Malo83
Keep the Faith
Navy tests a P51 Mustang for sea duty :icon_smil
http://www.mustang.gaetanmarie.com/articles/naval/naval.htm
http://www.mustang.gaetanmarie.com/articles/naval/naval.htm
...non-radial engine...
Without lookin' it up (and I'm not an engineer), radials were better if you took a round or two or three in the face from AAA or any other source -- those big cylinders could eat more damage and just keep on a tickin' (a BIG deal out over the vastness of the Pacific) .... plus cooling in a tropical environment should be better w/ a radial versus a finicky, high(er) strung liquid cooled inline.Did radials have better response than the piston driven engines? Or, worded another way, were radials just better suited for shipboard ops?
I like the drawing of the Mustang in Navy colors...cool "what if".
The British Mosquito was the one plane in WWII that should have been built under contract by the USN & USMC. While the original a/c was made of wood, I can only believe a copy of aluminum (even w/ radial engines) would have been a huge success for us. Our carrier-borne "bombers" were slow & had relatively short-range. The Mosquito would have fixed this. The Brits themselves operated the Mosquito from their own carriers. JMHO.

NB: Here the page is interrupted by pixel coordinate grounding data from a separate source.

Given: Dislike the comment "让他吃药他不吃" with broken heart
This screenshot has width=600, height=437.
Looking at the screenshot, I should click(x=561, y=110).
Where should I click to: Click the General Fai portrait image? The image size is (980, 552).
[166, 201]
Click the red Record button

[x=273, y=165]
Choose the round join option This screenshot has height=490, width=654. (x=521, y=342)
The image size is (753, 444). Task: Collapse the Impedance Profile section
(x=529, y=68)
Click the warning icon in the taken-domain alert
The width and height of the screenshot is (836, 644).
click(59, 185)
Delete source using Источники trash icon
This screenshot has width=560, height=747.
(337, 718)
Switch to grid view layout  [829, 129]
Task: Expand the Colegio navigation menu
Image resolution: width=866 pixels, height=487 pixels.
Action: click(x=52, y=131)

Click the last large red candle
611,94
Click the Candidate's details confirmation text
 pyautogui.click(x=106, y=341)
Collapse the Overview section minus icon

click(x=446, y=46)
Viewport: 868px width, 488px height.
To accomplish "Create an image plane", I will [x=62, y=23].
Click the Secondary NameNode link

Edit...speaking out of my ass....were radials just better suited for shipboard ops?
wikipedia said:The radial was more popular largely due to its simplicity, and most navy air arms had dedicated themselves to the radial because of its improved reliability for over-water flights and better power/weight ratio for aircraft carrier takeoffs. Although inline engines offer smaller frontal area than radials, inline engines require the added weight and complexity of cooling systems and are generally more vulnerable to battle damage.
Soooo-o-o-o-o-o many problems w/ a Mustang for carrier ops, I wouldn't know where to begin if I were doing it.
Non-folding wings, whispy gear, non-radial engine, slow speed handling characteristics, not stressed for CV ops, huge low speed/wave-off torque roll considerations ... and many more, I am sure.
The British Mosquito was the one plane in WWII that should have been built under contract by the USN & USMC. While the original a/c was made of wood, I can only believe a copy of aluminum (even w/ radial engines) would have been a huge success for us. Our carrier-borne "bombers" were slow & had relatively short-range. The Mosquito would have fixed this. The Brits themselves operated the Mosquito from their own carriers. JMHO.
Unfortunately, due to their large size (for carrier ops) they were not produced in large numbers and did not have a big impact. British carriers in WWII already were at a disadvantage to American ones in aircraft capacity, their armored decks reduced their carrying capacity significantly. The advantage was much less damage suffered when attacked, even after direct hits to the carrier deck by bombs and kamakazies.